Mississippi State Flag To Finally Change? Facts About State's Decision To Get Rid Of Confederate Emblem
KEY POINTS
- The Mississippi Legislature voted to remove the state flag and put together a commission to design new flags, letting voters decide on a design in November
- Mississippi's state flag was the last one to use the Confederate battle flag and has flown over the state since 1894
- The flag was removed amid mounting pressure from the state's Black population, the Southeastern Conference, and the Black Lives Matter protests following George Floyd's death
Following the trend of removing Confederate imagery, the Mississippi Legislature voted to redesign the state’s flag. The bill passed overwhelmingly in the state House, 91-23, followed by the state Senate, 37-14, Sunday, and Gov. Tate Reeves said he would sign it when it reached his office. A commission will be formed after the signing for design options that voters will vote on during the November elections.
The new flag will incorporate the phrase “In God We Trust” and is expected to be presented to the Legislature at the beginning of 2021.
“There are economic issues. There are issues involving football or whatever,” Lt. Gov. Delbert Hosemann told reporters Saturday. “But this vote came from the heart. That makes it so much more important.”
Sunday’s vote followed weeks of growing pressure sparked by the Black Lives Matter protests to change the flag because of its direct tie to the Confederacy. U.S. Census Bureau estimates for 2019 put the state's Black population at 37.8%.
Arguably the greatest pressure came from the Southeastern Conference, or SEC, which threatened not to hold any college sports championship events in Mississippi until the flag was changed.

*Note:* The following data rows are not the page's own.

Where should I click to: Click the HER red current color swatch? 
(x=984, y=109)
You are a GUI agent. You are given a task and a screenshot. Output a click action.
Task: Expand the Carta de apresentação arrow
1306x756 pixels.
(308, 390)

SEC Commissioner Greg Sankey made his intentions clear in a statement released on June 18.
Several schools, including Ole Miss, voiced their support for the SEC’s decision.
“Mississippi needs a flag that represents the qualities about our state that unite us, not those that still divide us,” Ole Miss Chancellor Glenn Boyce and Vice Chancellor Keith Carter said in a public statement. “We support the SEC's position for changing the Mississippi state flag to an image that is more welcoming and inclusive for all people.”
The news was met with largely positive responses on Twitter though there were some who objected.
Mississippi’s second state flag was adopted in 1894, nearly 30 years after the end of the Civil War, as a replacement for the “Magnolia Flag.” Mississippi was among many states to adopt Confederate imagery in some form, whether it was flags or monuments, to mark the beginning of segregation and the Jim Crow era in the South.
For a time, Mississippi and Georgia were the only two states that openly displayed the Confederate battle flag on their respective state flags. Georgia’s was redesigned in 1956. Author Lucas Carpenter said in a Callaloo journal article for the Johns Hopkins University Press that Georgia’s 1956 redesign was seen as a response to the Supreme Court’s decision in Brown v. Board of Education to end segregation in schools. The Georgia State Assembly moved to change the flag’s design in 2001, adopting the current design in 2003.
Georgia’s current flag has also been a subject of criticism as its design is based on the Confederacy’s original flag, known as “Stars and Bars.”
Mississippi’s flag, on the other hand, stood for more than a century before serious opposition emerged in the early 2000s. A referendum was held in 2001 under then-Gov. Ronnie Musgrove, who put together an independent commission to design new flags. However, the proposed new flag was defeated in the referendum 64% to 36%.
In 2014, a group formed promoting a new potential state flag, titled the “ospitality Flag. Designed with two vertical red bats, one white vertical bar, and 20 stars meant to reflect Mississippi's hospitable nature.
“The Hospitality Flag has flown across our state at homes, businesses, football tailgates, cars, boats and everywhere in between,” the group Hospitality Flag for Mississippi said on its website. “The design represents history, hope and hospitality, with all Mississippians in mind.”
Efforts to change the flag gained renewed strength in the wake of the 2015 church shooting in Charleston, South Carolina. To pressure the Legislature, Mississippi’s eight public universities refused to continue flying the flag until it was changed. Around 20 bills were introduced between 2015 and 2016 with proposals on how to change the flag, but none made it out of committee.
However, the death of George Floyd and subsequent Black Lives Matter protests provided the final push.
There has still been opposition to changing the flag. One of those voices belongs to George Bond, the head of the Sons of Confederate Veterans’ Mississippi chapter. Bond echoes the typical argument given by supporters of Confederate imagery, saying the flag represented the battle for states' rights and their “heritage,” and by removing it, they are “erasing history.”
“That flag, to them, represented home, represented Mississippi,” Bond told PBS.
The Mississippi Legislature has not said if there are plans to remove smaller Confederate statues and art in the Capitol in Jackson.